Go through the data and copy every line in which "magnifier" appears.

= Beginning of Section =

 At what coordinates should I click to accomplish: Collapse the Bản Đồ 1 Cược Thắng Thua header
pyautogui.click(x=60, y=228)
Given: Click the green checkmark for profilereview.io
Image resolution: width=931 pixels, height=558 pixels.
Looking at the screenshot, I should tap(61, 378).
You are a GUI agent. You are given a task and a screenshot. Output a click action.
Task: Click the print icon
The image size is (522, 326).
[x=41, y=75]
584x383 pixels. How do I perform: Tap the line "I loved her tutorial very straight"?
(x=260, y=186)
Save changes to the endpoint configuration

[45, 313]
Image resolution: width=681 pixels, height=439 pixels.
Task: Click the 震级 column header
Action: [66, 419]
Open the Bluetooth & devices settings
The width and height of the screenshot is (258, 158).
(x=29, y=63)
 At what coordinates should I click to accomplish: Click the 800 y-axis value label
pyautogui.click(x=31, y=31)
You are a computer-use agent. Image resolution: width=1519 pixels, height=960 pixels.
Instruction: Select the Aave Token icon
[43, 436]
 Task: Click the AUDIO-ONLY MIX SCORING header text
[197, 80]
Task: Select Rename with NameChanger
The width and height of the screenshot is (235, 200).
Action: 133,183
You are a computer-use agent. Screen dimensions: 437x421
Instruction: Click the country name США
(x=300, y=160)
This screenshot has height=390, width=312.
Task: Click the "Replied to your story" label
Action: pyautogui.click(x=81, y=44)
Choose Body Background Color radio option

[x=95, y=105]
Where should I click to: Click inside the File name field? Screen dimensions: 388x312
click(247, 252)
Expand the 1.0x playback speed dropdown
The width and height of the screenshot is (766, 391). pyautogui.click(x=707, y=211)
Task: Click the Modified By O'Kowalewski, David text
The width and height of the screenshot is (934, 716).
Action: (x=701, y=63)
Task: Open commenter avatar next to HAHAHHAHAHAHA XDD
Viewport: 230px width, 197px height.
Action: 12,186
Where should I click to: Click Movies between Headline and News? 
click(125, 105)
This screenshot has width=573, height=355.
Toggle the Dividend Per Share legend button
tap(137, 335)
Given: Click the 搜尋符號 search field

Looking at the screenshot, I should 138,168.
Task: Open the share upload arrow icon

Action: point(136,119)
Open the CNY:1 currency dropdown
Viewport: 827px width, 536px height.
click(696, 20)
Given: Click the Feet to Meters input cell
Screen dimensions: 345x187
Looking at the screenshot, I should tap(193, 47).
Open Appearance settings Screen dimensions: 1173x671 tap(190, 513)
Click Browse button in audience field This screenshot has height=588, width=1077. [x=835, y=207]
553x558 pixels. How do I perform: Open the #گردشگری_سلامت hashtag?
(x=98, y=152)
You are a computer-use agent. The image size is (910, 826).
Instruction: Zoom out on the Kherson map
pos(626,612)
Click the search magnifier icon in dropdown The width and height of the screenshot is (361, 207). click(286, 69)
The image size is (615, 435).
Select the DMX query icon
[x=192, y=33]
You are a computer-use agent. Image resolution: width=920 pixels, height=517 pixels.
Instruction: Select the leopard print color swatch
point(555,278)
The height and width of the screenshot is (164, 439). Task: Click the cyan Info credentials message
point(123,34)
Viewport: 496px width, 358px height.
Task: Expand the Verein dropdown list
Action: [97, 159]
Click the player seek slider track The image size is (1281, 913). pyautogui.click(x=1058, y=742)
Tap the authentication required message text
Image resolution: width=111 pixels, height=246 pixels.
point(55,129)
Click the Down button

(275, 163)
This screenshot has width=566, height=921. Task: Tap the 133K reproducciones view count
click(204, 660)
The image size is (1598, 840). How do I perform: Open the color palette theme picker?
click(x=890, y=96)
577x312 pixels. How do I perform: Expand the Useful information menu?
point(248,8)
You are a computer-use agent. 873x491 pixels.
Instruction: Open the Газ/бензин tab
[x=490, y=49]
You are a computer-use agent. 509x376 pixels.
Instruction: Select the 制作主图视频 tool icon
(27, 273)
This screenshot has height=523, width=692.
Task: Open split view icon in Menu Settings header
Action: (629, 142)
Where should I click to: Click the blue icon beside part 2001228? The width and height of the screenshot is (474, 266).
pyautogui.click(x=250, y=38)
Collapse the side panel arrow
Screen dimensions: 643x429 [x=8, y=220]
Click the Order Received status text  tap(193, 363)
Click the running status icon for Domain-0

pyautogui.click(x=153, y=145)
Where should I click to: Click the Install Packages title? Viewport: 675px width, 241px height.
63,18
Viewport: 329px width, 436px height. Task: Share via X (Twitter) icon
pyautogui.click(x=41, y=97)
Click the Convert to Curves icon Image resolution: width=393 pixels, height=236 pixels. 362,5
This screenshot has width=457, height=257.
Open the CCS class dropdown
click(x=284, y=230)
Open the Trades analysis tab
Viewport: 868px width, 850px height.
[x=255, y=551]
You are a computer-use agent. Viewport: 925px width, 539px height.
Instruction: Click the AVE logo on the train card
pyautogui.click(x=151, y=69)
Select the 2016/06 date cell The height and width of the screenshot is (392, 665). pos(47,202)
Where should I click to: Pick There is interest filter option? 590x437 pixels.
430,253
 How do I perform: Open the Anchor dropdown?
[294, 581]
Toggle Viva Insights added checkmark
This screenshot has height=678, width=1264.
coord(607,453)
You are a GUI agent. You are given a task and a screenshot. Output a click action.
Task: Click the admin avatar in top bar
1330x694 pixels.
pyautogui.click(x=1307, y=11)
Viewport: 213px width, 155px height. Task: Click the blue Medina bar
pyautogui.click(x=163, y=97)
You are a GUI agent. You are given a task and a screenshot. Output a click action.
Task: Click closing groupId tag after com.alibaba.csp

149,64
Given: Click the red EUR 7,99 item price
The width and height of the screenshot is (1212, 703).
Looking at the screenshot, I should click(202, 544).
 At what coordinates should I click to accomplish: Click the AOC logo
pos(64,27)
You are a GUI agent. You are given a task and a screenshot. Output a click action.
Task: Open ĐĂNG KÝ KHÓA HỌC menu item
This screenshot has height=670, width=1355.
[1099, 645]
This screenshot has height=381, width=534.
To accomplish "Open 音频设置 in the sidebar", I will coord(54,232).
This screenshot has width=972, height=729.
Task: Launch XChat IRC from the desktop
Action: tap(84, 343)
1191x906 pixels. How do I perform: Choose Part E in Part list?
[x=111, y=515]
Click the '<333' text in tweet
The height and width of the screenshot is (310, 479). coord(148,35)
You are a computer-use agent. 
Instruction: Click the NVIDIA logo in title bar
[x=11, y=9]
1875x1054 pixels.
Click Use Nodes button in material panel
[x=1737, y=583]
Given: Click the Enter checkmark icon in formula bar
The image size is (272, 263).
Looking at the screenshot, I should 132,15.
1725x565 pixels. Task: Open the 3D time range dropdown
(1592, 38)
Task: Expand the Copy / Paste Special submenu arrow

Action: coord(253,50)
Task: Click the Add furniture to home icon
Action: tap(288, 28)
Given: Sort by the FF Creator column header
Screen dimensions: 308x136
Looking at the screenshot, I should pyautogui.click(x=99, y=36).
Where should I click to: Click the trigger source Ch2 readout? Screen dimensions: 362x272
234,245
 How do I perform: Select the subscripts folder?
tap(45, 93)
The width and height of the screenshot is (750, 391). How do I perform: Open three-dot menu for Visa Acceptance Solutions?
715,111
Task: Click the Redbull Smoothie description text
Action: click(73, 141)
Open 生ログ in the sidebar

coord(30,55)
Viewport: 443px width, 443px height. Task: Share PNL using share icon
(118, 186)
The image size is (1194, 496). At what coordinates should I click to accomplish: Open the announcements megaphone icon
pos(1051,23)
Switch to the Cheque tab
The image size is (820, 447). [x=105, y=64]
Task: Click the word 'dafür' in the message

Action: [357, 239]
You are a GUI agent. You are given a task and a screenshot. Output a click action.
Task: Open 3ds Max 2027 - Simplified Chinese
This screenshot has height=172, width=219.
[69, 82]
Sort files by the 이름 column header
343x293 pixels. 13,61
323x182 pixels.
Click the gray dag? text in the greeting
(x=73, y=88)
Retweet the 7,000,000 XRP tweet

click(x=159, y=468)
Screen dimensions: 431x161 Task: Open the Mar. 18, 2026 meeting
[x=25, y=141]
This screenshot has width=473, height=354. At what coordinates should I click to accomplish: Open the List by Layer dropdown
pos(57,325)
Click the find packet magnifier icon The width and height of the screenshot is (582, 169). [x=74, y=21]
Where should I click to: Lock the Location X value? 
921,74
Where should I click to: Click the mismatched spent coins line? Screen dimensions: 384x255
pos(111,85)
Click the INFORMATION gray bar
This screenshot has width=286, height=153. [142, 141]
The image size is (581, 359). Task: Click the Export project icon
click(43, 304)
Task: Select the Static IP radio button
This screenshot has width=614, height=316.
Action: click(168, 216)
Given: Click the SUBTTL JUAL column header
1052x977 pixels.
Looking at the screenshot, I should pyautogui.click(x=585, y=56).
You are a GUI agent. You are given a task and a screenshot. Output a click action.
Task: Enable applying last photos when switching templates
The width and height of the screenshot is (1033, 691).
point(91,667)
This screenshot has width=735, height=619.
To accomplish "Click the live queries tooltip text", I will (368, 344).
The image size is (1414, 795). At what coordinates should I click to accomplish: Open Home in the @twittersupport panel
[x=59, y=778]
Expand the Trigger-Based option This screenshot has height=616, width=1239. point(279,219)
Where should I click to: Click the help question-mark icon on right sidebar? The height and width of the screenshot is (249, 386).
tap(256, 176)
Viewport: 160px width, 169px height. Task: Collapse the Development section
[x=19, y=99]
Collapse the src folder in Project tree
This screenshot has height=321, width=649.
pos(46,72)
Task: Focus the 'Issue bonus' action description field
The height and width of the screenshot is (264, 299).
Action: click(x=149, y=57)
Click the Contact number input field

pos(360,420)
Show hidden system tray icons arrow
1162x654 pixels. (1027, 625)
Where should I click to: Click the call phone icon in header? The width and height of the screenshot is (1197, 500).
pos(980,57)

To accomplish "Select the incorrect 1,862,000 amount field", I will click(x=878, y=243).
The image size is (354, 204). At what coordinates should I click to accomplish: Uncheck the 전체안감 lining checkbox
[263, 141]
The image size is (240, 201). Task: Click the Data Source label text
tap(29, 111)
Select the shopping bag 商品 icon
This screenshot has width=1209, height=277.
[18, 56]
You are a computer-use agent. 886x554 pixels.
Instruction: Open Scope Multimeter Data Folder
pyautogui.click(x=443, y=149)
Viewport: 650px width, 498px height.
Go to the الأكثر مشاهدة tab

= End of Section =

» Result of this exercise
Click the search magnifier icon in dropdown The width and height of the screenshot is (361, 207). click(286, 69)
Click the find packet magnifier icon The width and height of the screenshot is (582, 169). [x=74, y=21]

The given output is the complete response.